__Task objective__.
Return nothing but the lines from the line with "905x509 pixels. Task: Click" through the last line of the entries that follow, copied exactly and free of pictures.

Stored entries
--- START ---

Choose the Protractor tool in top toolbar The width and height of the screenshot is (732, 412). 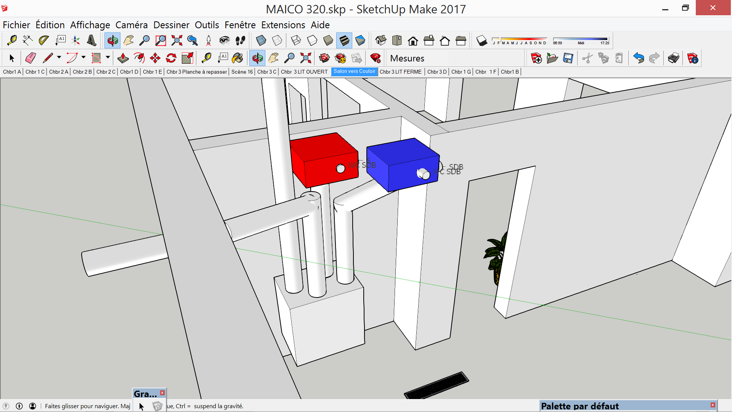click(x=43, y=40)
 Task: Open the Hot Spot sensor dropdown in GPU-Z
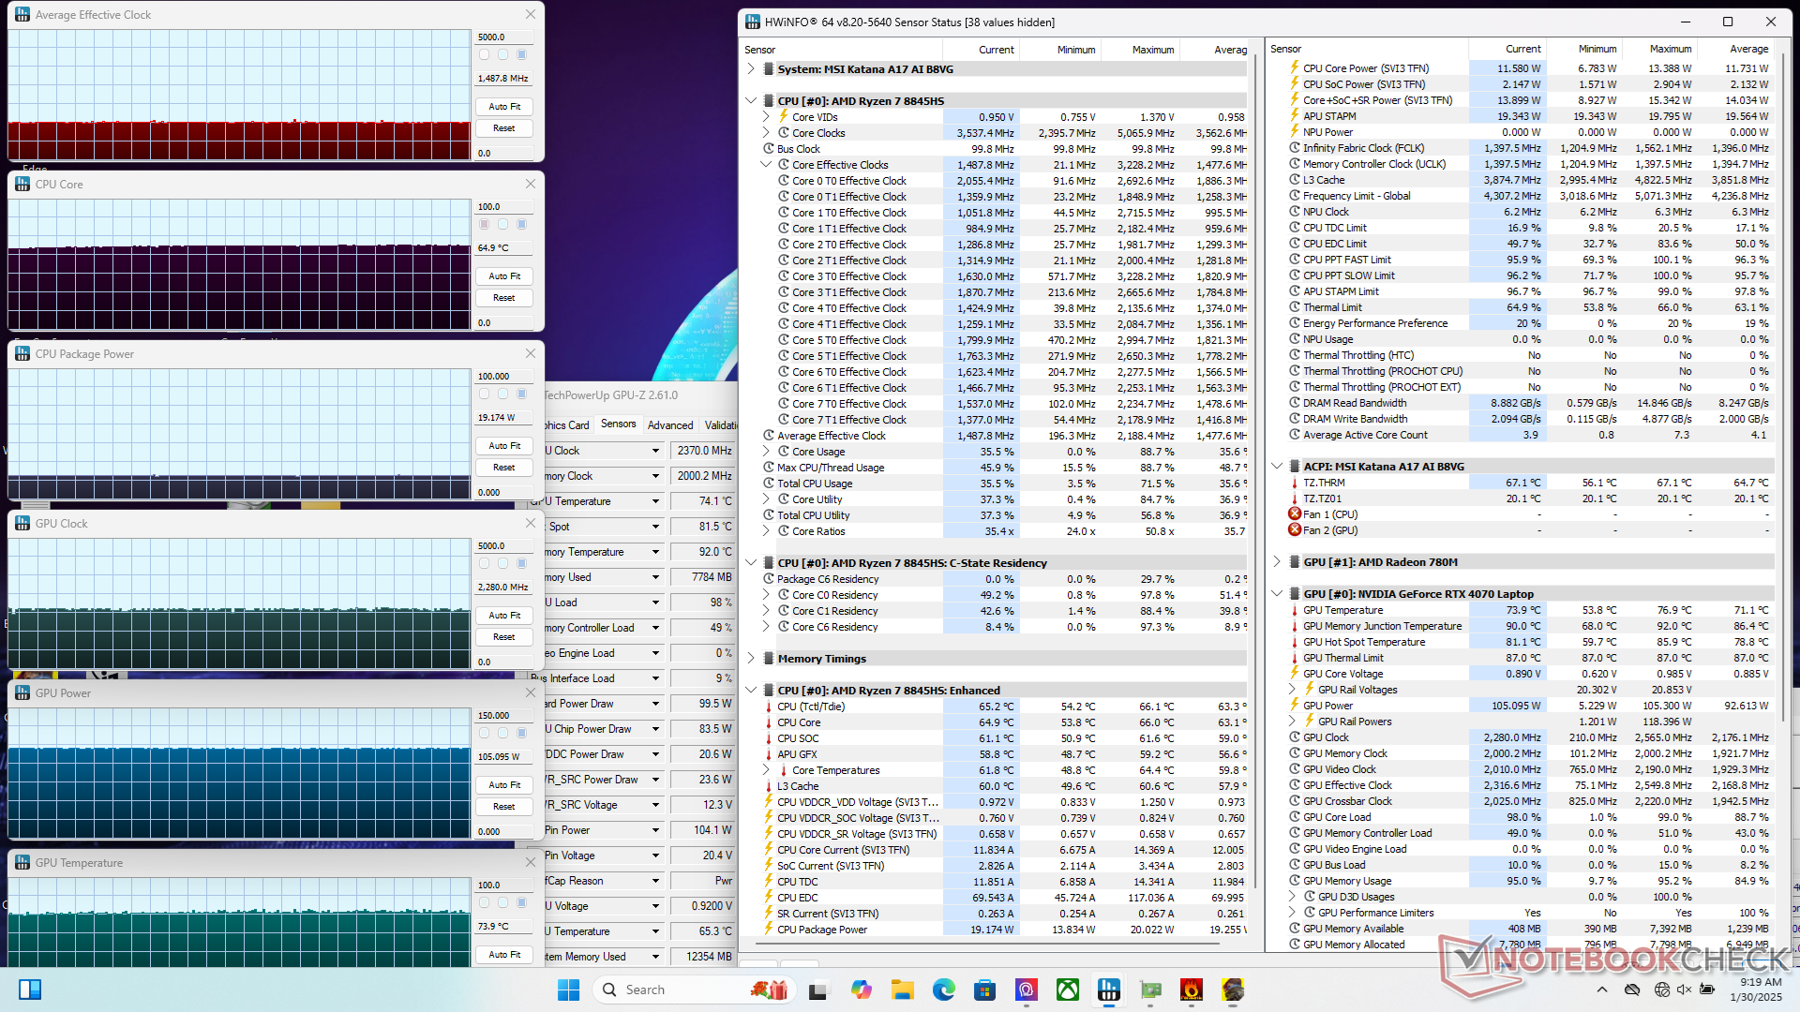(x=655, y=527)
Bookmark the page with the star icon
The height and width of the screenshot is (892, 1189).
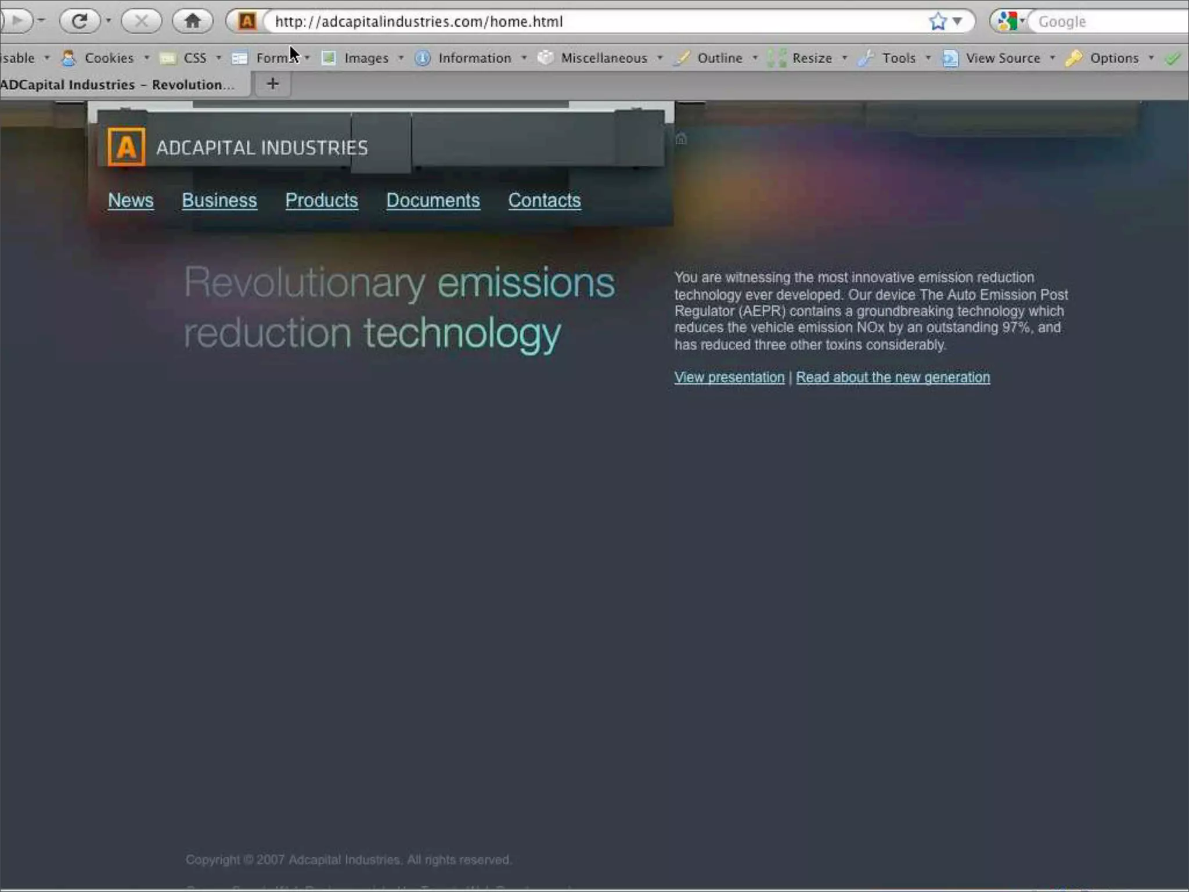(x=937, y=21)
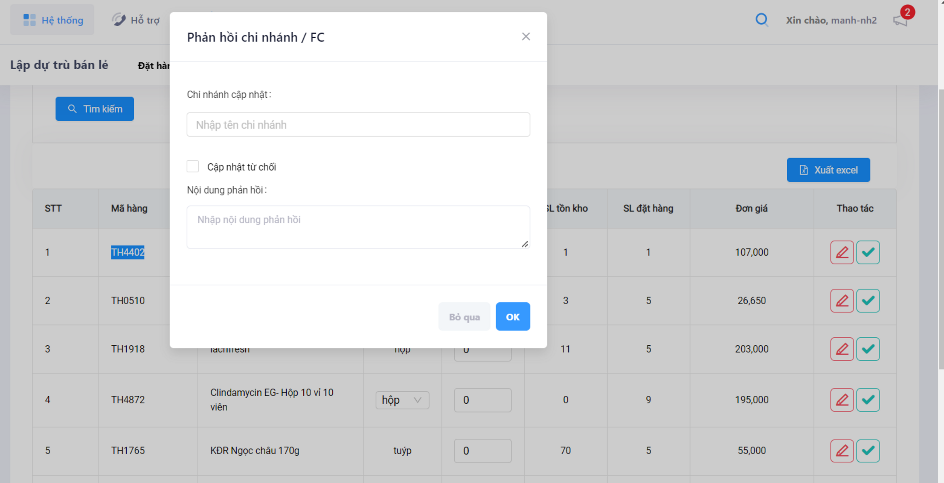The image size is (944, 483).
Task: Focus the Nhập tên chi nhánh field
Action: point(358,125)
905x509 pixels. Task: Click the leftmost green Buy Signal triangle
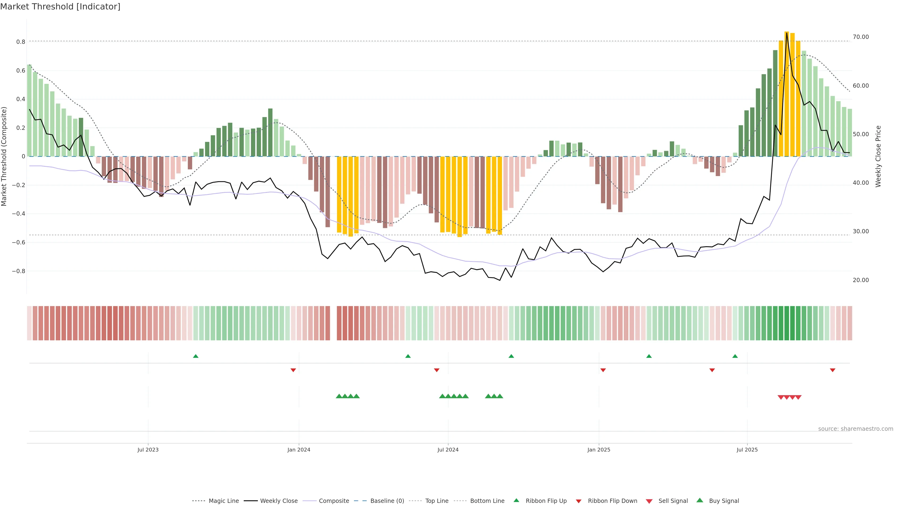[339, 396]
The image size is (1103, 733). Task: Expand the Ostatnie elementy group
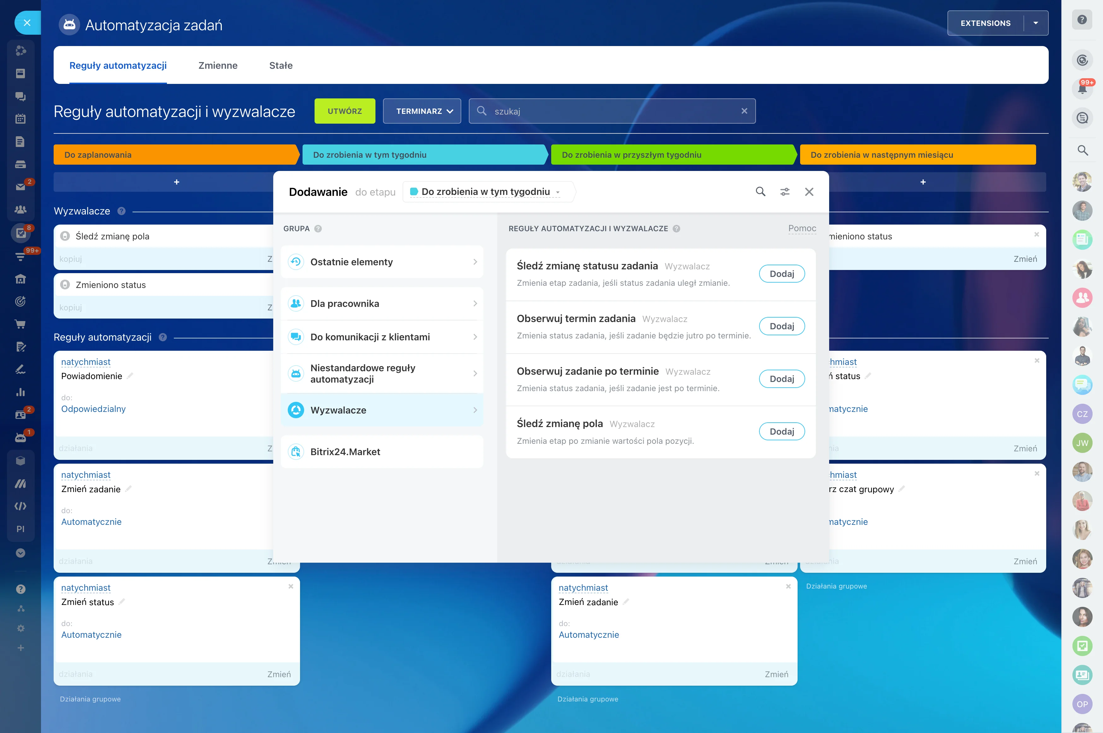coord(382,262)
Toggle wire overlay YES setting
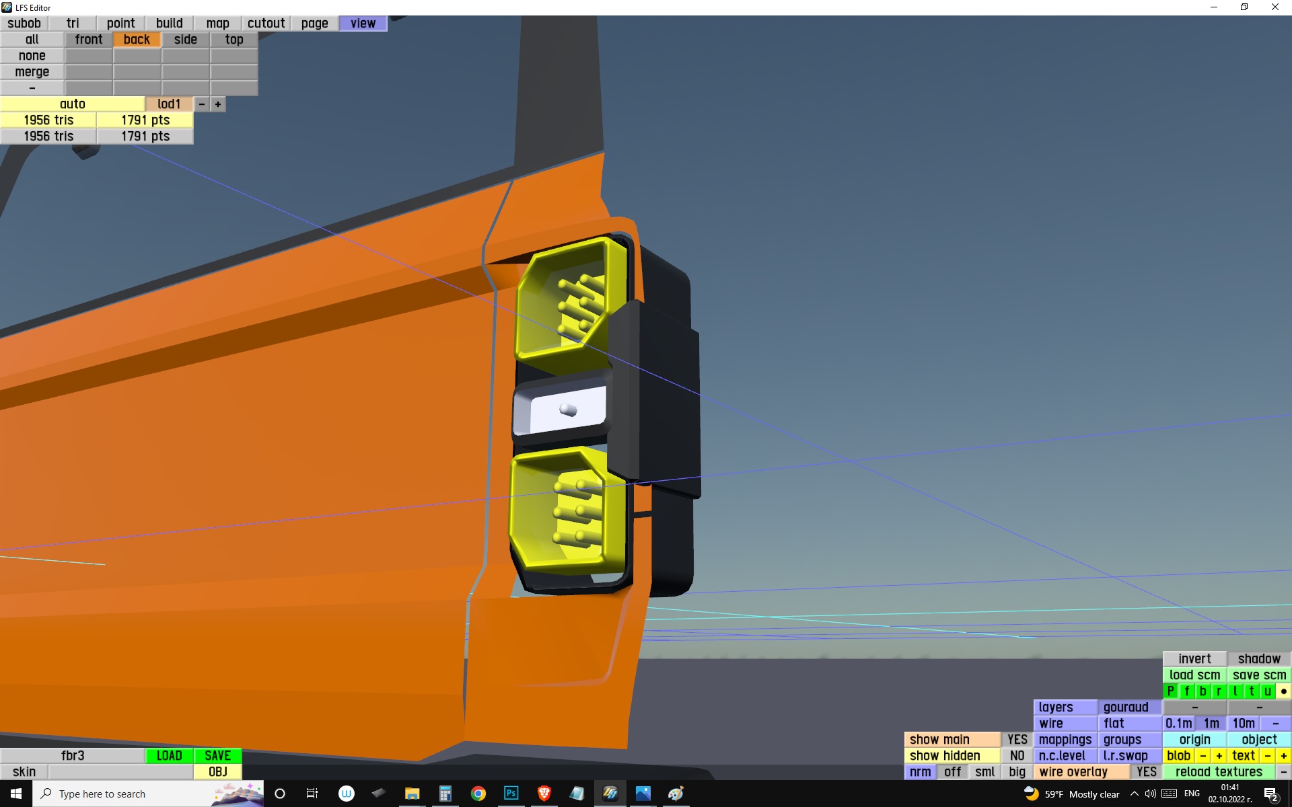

--- END ---

__Output for this exercise__.
905x509 pixels. Task: Click the leftmost green Buy Signal triangle
[339, 396]
The image size is (1103, 733). Task: Expand the Ostatnie elementy group
coord(382,262)
Toggle wire overlay YES setting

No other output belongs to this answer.